To do:
A. Print the passage of the pins-versus-screws forum thread between "I would imagine" and "on the screw?", inclusive.
B. Carry on the pins-versus-screws forum thread from the point where it stops.

Quoted passage:
============

Thanks. I'm curious about the pins vs screws idea. I started doing some searching and could not find any testing results for screws vs metal pins. There is a lot of data about screw vs wood dowels. But most of these test were done long grain to end grain and as such not directly applicable. Do you know of any testing or is this info from experience? Perhaps an experiment is in order?


----------



## Metropolicity

you'llshootyereyeout said:


> Thanks. I'm curious about the pins vs screws idea. I started doing some searching and could not find any testing results for screws vs metal pins. There is a lot of data about screw vs wood dowels. But most of these test were done long grain to end grain and as such not directly applicable. Do you know of any testing or is this info from experience? Perhaps an experiment is in order?


I would imagine the screws would sorta of expand the wood, even slightly, putting the endgrain under tension. So a hit (with such little material for it to hold onto) would activate the spring? Just thinking out loud.

A shame for it to explode like that. Did you put any epoxy on the screw?


----------



## Lee Silva

Matt, please excuse my incomplete understanding of this unfortunate topic of conversation. I read some, not most, and kinda skipped to the end ....

Would a pair of forged prongs (as you've seen on my latest Axiom poly mod) be of any use to you? I know a guy...... You know a guy.. The guy. That's me, Matt... I'm the guy. lol


----------



## Alfred E.M.

Lee Silva said:


> Matt, please excuse my incomplete understanding of this unfortunate topic of conversation. I read some, not most, and kinda skipped to the end ....
> 
> Would a pair of forged prongs (as you've seen on my latest Axiom poly mod) be of any use to you? I know a guy...... You know a guy.. The guy. That's me, Matt... I'm the guy. lol


*WTF?*


----------



## Emitto

You are a funny dude Lee, I don't know you but I BET it will be FUN to hang out with ya! 

Cheer mate!

E.


----------



## Lee Silva

Mr. Monkeynipples said:


> Lee Silva said:
> 
> 
> 
> Matt, please excuse my incomplete understanding of this unfortunate topic of conversation. I read some, not most, and kinda skipped to the end ....
> 
> Would a pair of forged prongs (as you've seen on my latest Axiom poly mod) be of any use to you? I know a guy...... You know a guy.. The guy. That's me, Matt... I'm the guy. lol
> 
> 
> 
> *WTF?*
Click to expand...








That's "TF", Mr. Nipples! hehehe


----------



## you'llshootyereyeout

Lee Silva said:


> Matt, please excuse my incomplete understanding of this unfortunate topic of conversation. I read some, not most, and kinda skipped to the end ....

============

Data supplied:
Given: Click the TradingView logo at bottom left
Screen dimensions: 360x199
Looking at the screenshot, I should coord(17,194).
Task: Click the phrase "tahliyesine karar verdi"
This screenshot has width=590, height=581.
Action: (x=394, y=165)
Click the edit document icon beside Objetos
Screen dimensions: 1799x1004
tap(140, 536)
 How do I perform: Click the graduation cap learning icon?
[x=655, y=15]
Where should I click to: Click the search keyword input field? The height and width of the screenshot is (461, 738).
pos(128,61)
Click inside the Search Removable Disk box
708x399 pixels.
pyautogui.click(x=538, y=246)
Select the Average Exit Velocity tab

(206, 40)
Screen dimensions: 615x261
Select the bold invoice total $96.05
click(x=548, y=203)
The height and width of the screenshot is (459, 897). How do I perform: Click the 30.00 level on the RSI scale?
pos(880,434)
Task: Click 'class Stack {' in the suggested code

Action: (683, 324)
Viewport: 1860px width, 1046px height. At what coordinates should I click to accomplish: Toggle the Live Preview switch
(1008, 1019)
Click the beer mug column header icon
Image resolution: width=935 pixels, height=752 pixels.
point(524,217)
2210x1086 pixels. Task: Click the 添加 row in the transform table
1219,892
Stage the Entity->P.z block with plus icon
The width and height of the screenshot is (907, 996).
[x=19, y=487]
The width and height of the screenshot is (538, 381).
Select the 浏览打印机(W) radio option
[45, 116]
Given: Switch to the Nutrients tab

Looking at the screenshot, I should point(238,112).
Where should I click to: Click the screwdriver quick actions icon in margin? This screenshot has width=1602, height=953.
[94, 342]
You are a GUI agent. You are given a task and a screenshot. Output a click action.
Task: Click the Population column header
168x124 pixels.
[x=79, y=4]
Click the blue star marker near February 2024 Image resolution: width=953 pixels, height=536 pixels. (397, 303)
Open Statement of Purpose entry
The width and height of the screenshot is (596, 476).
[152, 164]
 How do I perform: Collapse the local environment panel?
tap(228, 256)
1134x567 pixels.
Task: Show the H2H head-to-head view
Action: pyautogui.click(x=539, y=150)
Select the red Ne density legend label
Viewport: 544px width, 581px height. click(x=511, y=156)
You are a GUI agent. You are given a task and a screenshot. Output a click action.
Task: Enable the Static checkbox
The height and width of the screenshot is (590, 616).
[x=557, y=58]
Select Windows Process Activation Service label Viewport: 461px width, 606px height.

============

Responses to the tasks:
A.
I would imagine the screws would sorta of expand the wood, even slightly, putting the endgrain under tension. So a hit (with such little material for it to hold onto) would activate the spring? Just thinking out loud.

A shame for it to explode like that. Did you put any epoxy on the screw?

B.
> 
> Would a pair of forged prongs (as you've seen on my latest Axiom poly mod) be of any use to you? I know a guy...... You know a guy.. The guy. That's me, Matt... I'm the guy. lol


Heck yeah they would! I know a guy, and that guy is The MAN!


----------



## Lee Silva

you'llshootyereyeout said:


> Lee Silva said:
> 
> 
> 
> Matt, please excuse my incomplete understanding of this unfortunate topic of conversation. I read some, not most, and kinda skipped to the end ....
> 
> Would a pair of forged prongs (as you've seen on my latest Axiom poly mod) be of any use to you? I know a guy...... You know a guy.. The guy. That's me, Matt... I'm the guy. lol
> 
> 
> 
> Heck yeah they would! I know a guy, and that guy is The MAN!
Click to expand...

Hehehe! Ok, don't go doing anything rash, like making decor out of the remains, or trying to fuse it with multicolored bits of hardware store pails!!! You know I'm slow, but I'm on the case........ Glad you took the opportunity to go play with Blue and the Boys, man. High times, every time with that lot! I'll be in touch..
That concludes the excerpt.